**Exercise requirements**
Omit all images, then repeat exactly the lines below from the one containing "Where should I" through the one containing "Given: Click the Start Date label", both ends included.

**Recorded data**

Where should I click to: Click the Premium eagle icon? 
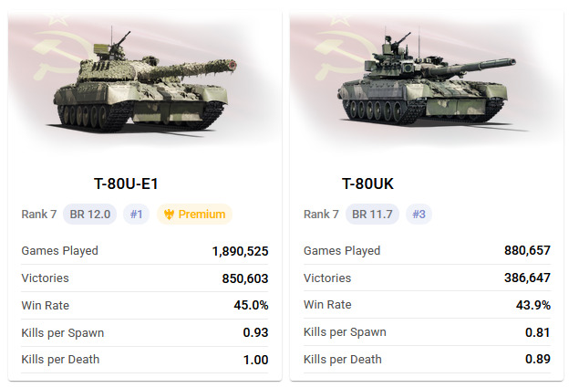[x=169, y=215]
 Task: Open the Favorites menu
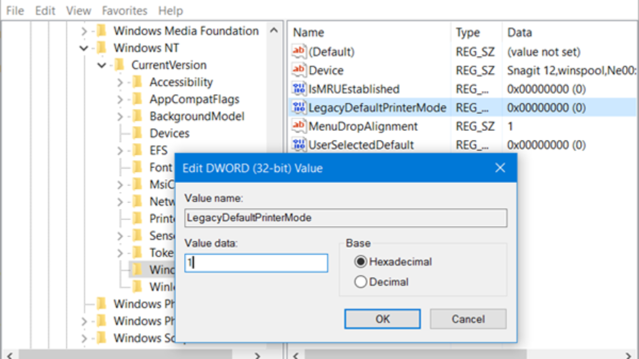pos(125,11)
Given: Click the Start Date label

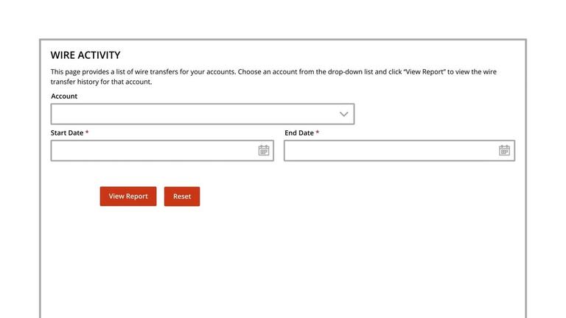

...

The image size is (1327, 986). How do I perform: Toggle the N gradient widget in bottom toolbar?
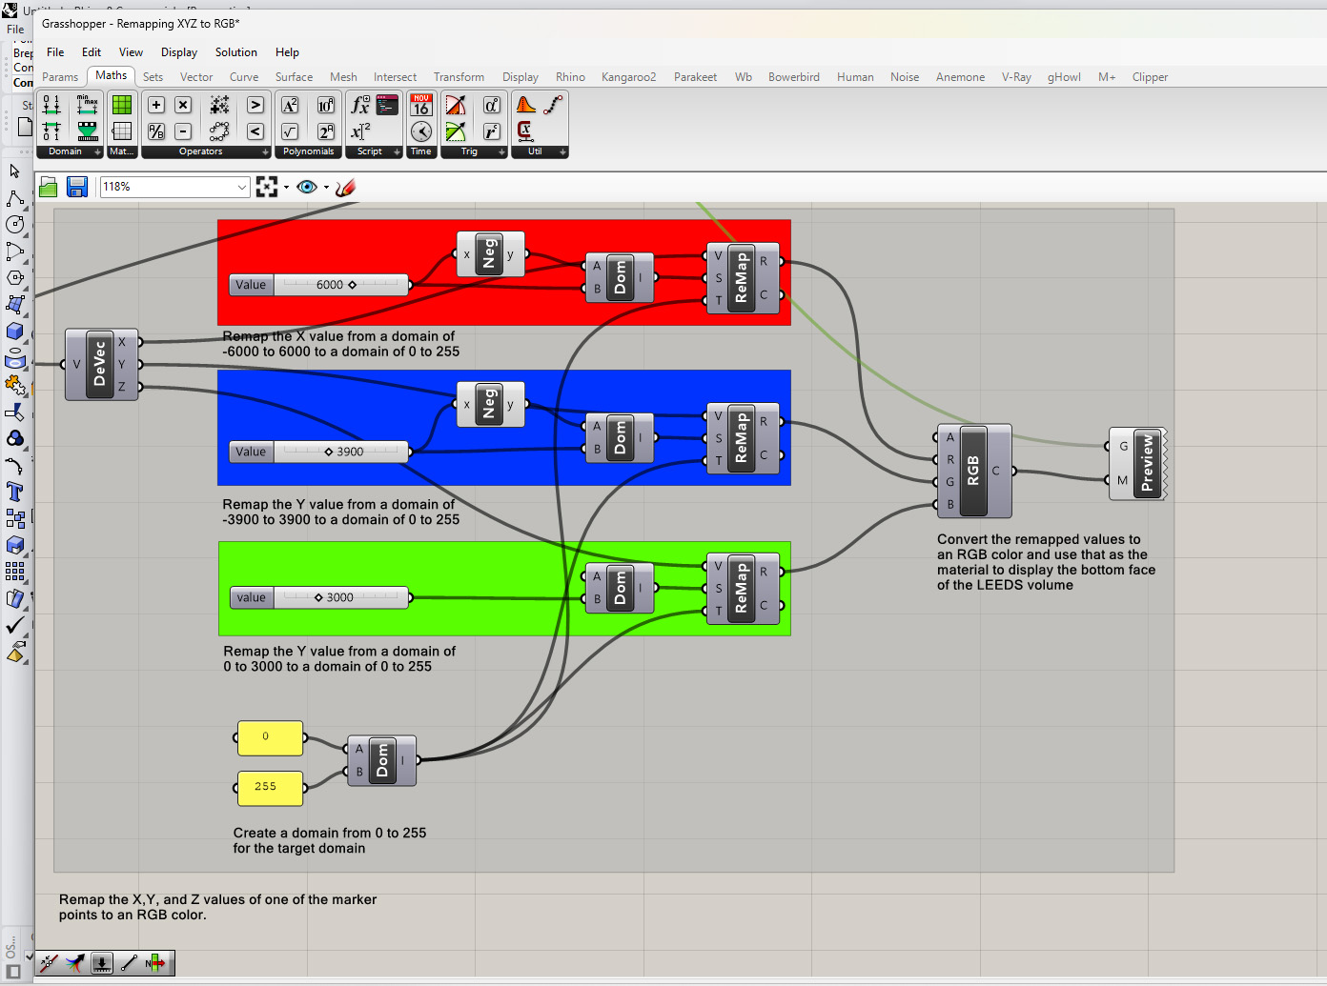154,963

**Answer to this exercise**
Where should I click to: Click the Premium eagle icon? 
[x=169, y=215]
 Task: Open the Favorites menu
pos(125,11)
Given: Click the Start Date label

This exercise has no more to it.